--- Instructions for the task ---
Lines containing the word "Latest" are the ones to copy from the records below.

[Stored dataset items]
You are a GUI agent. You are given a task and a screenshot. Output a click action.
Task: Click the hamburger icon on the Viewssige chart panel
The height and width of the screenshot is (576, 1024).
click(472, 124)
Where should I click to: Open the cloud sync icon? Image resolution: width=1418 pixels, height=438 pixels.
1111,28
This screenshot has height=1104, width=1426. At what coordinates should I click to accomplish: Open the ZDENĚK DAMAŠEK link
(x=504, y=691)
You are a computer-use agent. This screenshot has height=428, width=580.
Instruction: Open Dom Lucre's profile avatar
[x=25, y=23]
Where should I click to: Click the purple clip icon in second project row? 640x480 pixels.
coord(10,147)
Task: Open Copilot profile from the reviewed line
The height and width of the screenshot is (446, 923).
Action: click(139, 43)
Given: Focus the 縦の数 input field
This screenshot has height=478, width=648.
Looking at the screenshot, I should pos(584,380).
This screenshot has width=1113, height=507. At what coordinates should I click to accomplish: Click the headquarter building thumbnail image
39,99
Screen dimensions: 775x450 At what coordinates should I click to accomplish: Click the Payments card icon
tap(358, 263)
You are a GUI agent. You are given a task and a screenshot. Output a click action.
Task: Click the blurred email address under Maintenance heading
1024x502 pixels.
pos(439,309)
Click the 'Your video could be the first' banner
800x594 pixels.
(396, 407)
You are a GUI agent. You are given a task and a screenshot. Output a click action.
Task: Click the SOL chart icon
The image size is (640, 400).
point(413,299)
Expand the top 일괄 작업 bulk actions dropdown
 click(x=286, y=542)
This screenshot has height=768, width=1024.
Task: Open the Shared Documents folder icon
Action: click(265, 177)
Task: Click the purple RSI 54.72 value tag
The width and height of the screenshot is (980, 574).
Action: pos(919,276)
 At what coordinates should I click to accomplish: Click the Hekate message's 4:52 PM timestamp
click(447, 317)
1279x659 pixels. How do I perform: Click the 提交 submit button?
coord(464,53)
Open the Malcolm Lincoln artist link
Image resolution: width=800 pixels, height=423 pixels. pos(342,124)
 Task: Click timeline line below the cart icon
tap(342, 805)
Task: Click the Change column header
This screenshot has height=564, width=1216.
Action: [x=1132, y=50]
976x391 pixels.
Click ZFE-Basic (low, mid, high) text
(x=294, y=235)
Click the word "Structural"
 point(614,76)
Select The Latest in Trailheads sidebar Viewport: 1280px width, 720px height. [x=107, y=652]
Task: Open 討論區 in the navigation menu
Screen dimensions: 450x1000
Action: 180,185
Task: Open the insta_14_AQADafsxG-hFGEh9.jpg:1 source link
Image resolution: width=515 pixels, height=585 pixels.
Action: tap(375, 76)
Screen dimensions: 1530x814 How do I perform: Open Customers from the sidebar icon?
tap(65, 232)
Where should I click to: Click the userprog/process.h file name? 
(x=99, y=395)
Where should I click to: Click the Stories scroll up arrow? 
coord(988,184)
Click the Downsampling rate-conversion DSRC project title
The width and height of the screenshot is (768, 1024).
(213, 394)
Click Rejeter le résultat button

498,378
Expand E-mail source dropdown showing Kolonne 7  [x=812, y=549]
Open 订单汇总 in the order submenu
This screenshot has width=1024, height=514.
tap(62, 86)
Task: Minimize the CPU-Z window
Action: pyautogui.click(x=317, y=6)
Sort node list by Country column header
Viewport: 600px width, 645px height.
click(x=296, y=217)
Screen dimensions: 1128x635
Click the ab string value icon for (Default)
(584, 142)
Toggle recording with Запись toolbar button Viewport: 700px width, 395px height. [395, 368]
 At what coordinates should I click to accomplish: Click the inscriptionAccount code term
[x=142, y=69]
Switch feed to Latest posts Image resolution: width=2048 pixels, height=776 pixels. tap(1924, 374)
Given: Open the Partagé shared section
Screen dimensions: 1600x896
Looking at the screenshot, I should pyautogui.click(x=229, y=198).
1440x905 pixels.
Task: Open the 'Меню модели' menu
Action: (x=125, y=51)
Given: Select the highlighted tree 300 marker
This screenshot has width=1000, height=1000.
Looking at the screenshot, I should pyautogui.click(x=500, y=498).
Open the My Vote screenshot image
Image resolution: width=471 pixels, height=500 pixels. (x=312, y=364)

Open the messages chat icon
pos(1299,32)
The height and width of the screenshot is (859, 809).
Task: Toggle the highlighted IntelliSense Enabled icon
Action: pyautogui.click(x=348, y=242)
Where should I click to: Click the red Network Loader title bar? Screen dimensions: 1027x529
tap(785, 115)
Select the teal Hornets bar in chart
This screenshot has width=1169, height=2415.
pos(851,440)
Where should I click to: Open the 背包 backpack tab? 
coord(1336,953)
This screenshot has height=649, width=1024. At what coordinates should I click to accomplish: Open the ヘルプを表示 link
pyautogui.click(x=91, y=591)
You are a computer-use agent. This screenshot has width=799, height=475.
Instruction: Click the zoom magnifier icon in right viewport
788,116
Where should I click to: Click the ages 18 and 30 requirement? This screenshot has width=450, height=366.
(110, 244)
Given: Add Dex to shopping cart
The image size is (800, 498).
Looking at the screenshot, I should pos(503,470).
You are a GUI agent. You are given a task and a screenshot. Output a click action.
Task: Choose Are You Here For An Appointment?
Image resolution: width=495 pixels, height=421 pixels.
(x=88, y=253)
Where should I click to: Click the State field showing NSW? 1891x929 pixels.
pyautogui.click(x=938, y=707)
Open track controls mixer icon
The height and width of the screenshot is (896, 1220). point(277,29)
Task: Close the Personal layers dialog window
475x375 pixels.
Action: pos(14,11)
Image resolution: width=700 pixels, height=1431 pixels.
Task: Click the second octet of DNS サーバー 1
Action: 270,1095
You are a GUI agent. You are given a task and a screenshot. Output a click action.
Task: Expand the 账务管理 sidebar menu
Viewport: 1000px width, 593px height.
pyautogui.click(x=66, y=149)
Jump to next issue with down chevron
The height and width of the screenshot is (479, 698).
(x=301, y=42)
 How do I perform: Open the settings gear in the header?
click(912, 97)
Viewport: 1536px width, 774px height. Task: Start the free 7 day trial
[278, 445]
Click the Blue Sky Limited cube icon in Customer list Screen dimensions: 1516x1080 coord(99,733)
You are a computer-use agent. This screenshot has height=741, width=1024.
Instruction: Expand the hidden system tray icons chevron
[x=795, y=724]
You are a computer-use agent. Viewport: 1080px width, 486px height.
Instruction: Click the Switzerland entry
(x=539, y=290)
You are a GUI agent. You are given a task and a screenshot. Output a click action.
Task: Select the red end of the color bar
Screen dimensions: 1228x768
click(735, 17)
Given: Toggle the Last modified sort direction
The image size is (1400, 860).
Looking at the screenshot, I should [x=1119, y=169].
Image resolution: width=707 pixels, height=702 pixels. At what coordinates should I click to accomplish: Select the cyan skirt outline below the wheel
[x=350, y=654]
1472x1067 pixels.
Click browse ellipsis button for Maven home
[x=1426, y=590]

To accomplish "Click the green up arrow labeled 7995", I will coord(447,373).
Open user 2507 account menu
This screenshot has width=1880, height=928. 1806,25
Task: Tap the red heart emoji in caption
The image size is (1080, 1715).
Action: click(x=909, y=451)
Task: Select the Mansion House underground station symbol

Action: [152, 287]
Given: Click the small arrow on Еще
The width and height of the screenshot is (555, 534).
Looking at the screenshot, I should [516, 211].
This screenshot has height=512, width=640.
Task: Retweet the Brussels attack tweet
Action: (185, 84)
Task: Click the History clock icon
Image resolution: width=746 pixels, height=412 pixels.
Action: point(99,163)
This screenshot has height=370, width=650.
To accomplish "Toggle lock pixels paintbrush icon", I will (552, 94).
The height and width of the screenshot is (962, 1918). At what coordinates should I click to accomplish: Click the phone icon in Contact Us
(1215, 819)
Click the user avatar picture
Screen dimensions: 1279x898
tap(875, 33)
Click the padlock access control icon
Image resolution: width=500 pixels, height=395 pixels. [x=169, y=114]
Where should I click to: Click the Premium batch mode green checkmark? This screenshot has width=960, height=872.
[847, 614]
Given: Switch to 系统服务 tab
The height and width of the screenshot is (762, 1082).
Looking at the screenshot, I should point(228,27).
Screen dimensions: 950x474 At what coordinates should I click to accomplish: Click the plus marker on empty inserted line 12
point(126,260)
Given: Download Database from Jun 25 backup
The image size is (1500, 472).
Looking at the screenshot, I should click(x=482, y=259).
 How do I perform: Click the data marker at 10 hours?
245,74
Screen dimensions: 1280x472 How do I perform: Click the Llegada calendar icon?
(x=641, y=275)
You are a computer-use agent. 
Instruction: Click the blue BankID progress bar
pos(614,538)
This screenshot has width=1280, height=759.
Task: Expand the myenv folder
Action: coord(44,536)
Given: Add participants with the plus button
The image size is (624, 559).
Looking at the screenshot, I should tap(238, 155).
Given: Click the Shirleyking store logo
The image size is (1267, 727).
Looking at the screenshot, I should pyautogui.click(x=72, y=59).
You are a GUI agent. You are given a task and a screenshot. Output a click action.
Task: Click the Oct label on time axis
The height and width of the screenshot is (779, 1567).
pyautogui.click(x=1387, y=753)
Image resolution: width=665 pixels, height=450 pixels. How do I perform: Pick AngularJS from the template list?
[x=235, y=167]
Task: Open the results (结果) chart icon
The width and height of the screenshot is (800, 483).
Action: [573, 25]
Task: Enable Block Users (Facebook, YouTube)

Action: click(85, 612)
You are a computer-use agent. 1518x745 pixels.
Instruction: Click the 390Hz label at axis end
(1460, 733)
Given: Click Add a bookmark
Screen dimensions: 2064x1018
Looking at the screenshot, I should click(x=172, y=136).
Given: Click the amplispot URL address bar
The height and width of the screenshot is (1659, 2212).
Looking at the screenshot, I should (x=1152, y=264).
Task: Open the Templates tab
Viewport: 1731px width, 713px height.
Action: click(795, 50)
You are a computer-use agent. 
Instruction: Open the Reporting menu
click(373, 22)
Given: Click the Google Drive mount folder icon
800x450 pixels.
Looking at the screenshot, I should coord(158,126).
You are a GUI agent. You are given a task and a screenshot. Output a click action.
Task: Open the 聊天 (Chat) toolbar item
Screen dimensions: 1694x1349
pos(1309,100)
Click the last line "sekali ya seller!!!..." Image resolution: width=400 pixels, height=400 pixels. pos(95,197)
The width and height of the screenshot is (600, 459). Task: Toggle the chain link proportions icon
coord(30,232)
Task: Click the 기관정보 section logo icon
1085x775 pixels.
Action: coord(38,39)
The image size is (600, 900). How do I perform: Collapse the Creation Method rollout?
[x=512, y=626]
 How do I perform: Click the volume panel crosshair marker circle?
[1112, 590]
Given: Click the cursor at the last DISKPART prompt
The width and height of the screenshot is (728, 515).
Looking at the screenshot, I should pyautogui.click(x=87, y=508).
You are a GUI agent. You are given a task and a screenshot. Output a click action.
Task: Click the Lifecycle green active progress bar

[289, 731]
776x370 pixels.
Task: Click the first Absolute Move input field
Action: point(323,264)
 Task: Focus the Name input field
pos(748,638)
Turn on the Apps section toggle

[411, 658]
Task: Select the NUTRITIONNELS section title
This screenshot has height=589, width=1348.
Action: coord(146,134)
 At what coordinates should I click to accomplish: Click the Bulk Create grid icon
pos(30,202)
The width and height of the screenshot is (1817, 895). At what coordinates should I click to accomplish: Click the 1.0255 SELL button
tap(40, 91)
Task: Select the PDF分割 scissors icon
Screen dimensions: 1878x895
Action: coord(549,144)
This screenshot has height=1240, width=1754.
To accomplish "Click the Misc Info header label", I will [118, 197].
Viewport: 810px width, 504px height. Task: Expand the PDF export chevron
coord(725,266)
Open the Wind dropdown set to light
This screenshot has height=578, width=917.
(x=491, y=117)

--- Task solution ---
Select The Latest in Trailheads sidebar Viewport: 1280px width, 720px height. [x=107, y=652]
Switch feed to Latest posts Image resolution: width=2048 pixels, height=776 pixels. tap(1924, 374)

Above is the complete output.